En su última carta se pregunta Miguel Ángel
Lerma:
Algo
que sí me intrigó siempre es por qué alguien puede hundirse en arenas
movedizas. Eso parece físicamente imposible. El cuerpo humano tiene una densidad
aproximadamente igual a la del agua, o incluso algo menor, a juzgar por la
facilidad con que flotamos. Puesto que la densidad de las arenas movedizas es
mayor que la del agua, ¿por qué habríamos de hundirnos en ellas?, lo lógico
sería quedar flotando.
Es la primera vez que alguien me pregunta por
un hecho aparentemente tan intrigante: es curioso cómo pasa inadvertido su
carácter contradictorio. En efecto, sea:
·
ώ: Masa específica del agua (1000 kg/m3)
·
γs: Masa específica del mineral que constituye la arena
(con pocas variaciones, es 2700 kg/m3)
·
n: Porosidad
de la arena (porcentaje vacío del volumen total). Este valor suele oscilar
entre 0,30 y 0,50.
Un sencillo cálculo muestra que la densidad
media del líquido conjunto, es como poco:
γ' = n ώ + (1-n)γs ≈ 1850
kg/m3
Es decir, muy superior a la del cuerpo
humano. ¿Cómo se explican los dramáticos hundimientos de los "malos"
de las películas en esas arenas?
La respuesta es algo compleja, y ciertamente
de ingeniero. Es sabido que en todo punto de una masa líquida se cumple la
igualdad de Bernouilli:
H = p/ ώ +
v2/2g + h = constante
Siendo:
p: presión en ese punto
ώ:
masa específica del líquido
v: velocidad de líquido en ese punto
g: aceleración de la gravedad
h: altura respecto a un plano arbitrario de
referencia.

La altura piezométrica H puede ser
interpretada como la energía por unidad de peso, y la ecuación anterior refleja
el hecho de que la energía del líquido es la misma en todo punto de éste, si
bien en unos puede predominar la de presión (primer sumando), la cinética
(segundo) o la de posición o potencial (tercero).
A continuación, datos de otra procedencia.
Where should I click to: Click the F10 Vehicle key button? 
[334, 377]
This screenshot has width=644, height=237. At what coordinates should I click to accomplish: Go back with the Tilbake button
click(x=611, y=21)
Cuando en un medio bastante poroso (arena) se
produce el movimiento de un flúido (agua), es a costa de una pérdida de la
altura piezométrica de ésta (en definitiva, es una pérdida de energía por
rozamiento). La velocidad en un punto de la masa es v = ki, siendo:
k: Constante del medio permeable
i: dH/dx, gradiente piezométrico (pérdida
de carga por unidad de longitud).
Esto produce una fuerza de arrastre en el
sólido, de valor por unidad de masa:
![]()
La
fuerza f no es muy importante, y se
limita habitualmente a producir arrastres y disgregaciones en el sólido. Pero
puede llegar a ser incluso del orden de g
en determinados casos.

Uno de éstos, particularmente temido por los ingenieros,
es el que represento esquemáticamente en la figura, correspondiente a una
excavación en arenas saturadas muy porosas. El muro M impide que el talud se
derrumbe, pero la carga piezométrica pasa del valor H a cero a lo largo de una
longitud no muy superior a H, conque i toma valores cercanos a la unidad, y f
es una fracción alta de g. Añádase a ello la fuerza de flotación ejercida sobre
los granos de arena, que aumenta en el sumando nώ/γs, y se
comprenderá que su valor final puede sobrepasar la aceleración de la gravedad.
Entonces la arena pasa a ser ingrávida y es proyectada hacia arriba,
produciéndose el fenómeno de "sifonamiento", donde la superficie del
fondo de la excavación toma un aspecto como de agua hirviendo.

Y llegamos a las arenas movedizas. Siempre se
dan éstas en una situación similar a la de la excavación. Un ejemplo podría ser
la figura, en que la arena se halla con gradientes elevados y al borde del
sifonamiento. Su superficie está tranquila, pero una pequeña perturbación puede
sifonarla. Ya hemos visto que en la masa arenoacuosa un cuerpo humano no puede
hundirse, pero si éste se mueve, provoca turbulencias en el seno de la masa,
que se traducen en aumentos locales de la velocidad de circulación del agua,
con lo que aparecen sifonamientos puntuales que hacen hundirse la persona. El
proceso continúa mientras hay movimiento, es decir en las cercanías de la
persona, incluso bajo el nivel superficial.
Por tanto, la receta es clara: si caemos en
unas arenas movedizas, jamás debemos chapotear intentando salir por nuestros
medios, sino quedarnos quietos y pedir ayuda. Nos hundiremos sólo en la medida
que fije el teorema de Arquímedes, y quedaremos en esa situación. Mucha gente
ha perecido por perder la serenidad y no tener en cuenta ese principio.